(Stored data)
——
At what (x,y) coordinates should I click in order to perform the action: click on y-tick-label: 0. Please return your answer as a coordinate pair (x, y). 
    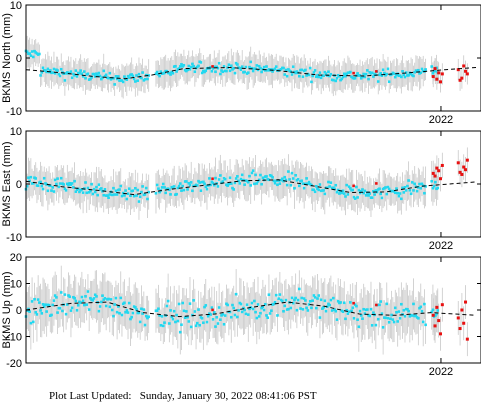
    Looking at the image, I should click on (19, 59).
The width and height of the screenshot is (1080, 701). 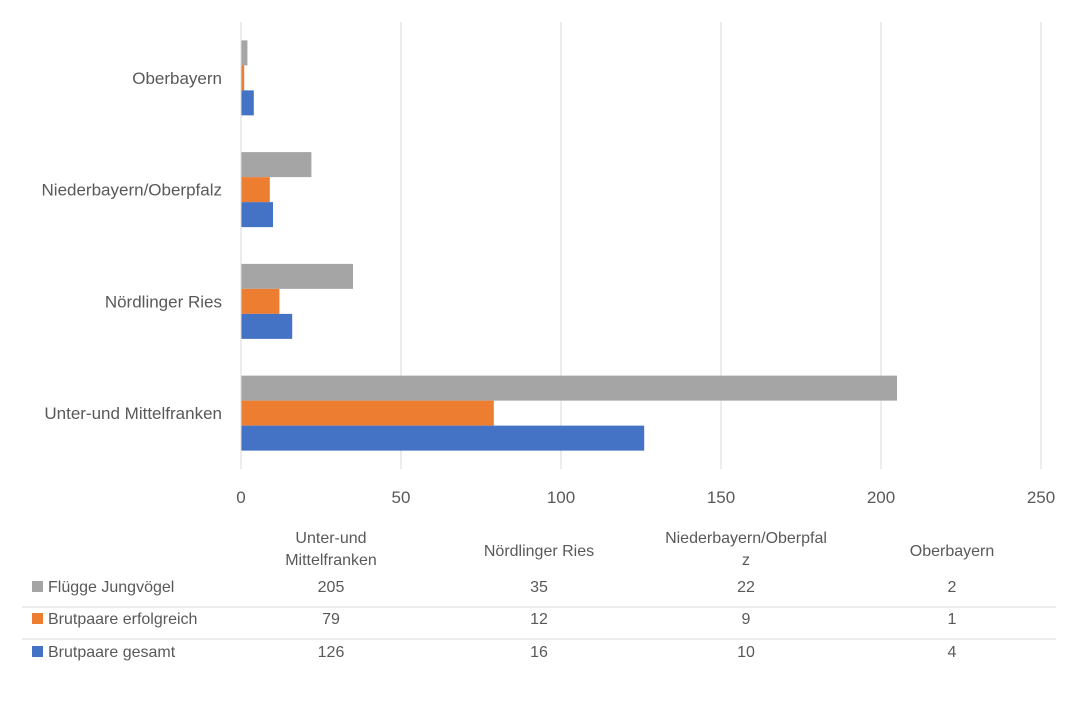 What do you see at coordinates (267, 326) in the screenshot?
I see `bar-brutpaare-gesamt-n-rdlinger-ries` at bounding box center [267, 326].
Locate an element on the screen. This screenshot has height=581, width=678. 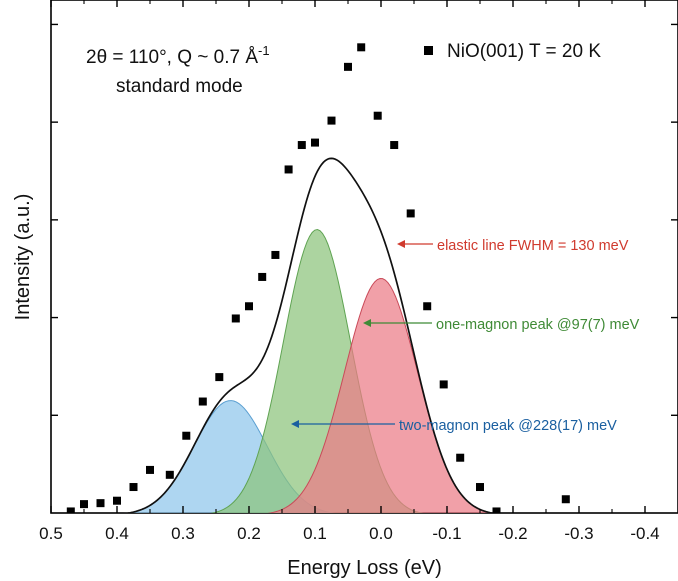
legend-marker is located at coordinates (428, 50).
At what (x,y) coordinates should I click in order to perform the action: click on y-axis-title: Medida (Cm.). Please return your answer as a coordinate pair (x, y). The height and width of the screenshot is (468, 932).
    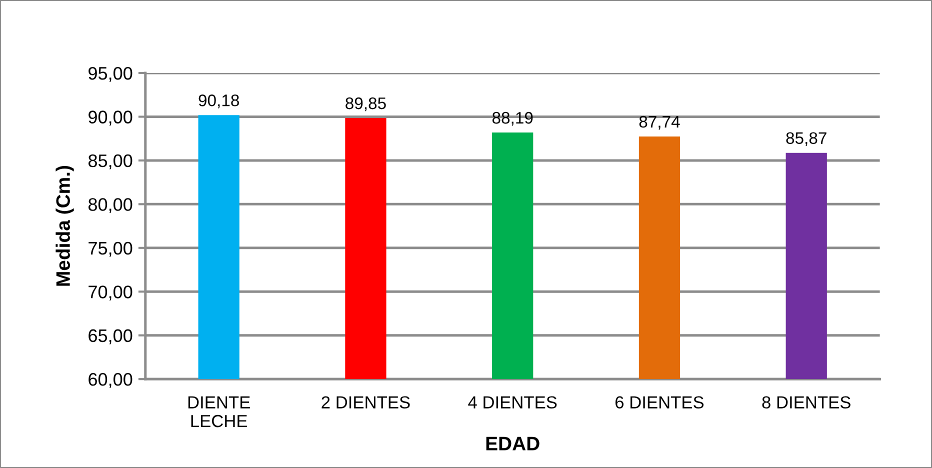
——
Work item:
Copy verbatim the Stored data lines from the first one up to and including the line with "Looking at the", omitting the pictures.

Task answer:
At what (x,y) coordinates should I click in order to perform the action: click on y-tick-label: 0. Please return your answer as a coordinate pair (x, y). 
    Looking at the image, I should click on (19, 59).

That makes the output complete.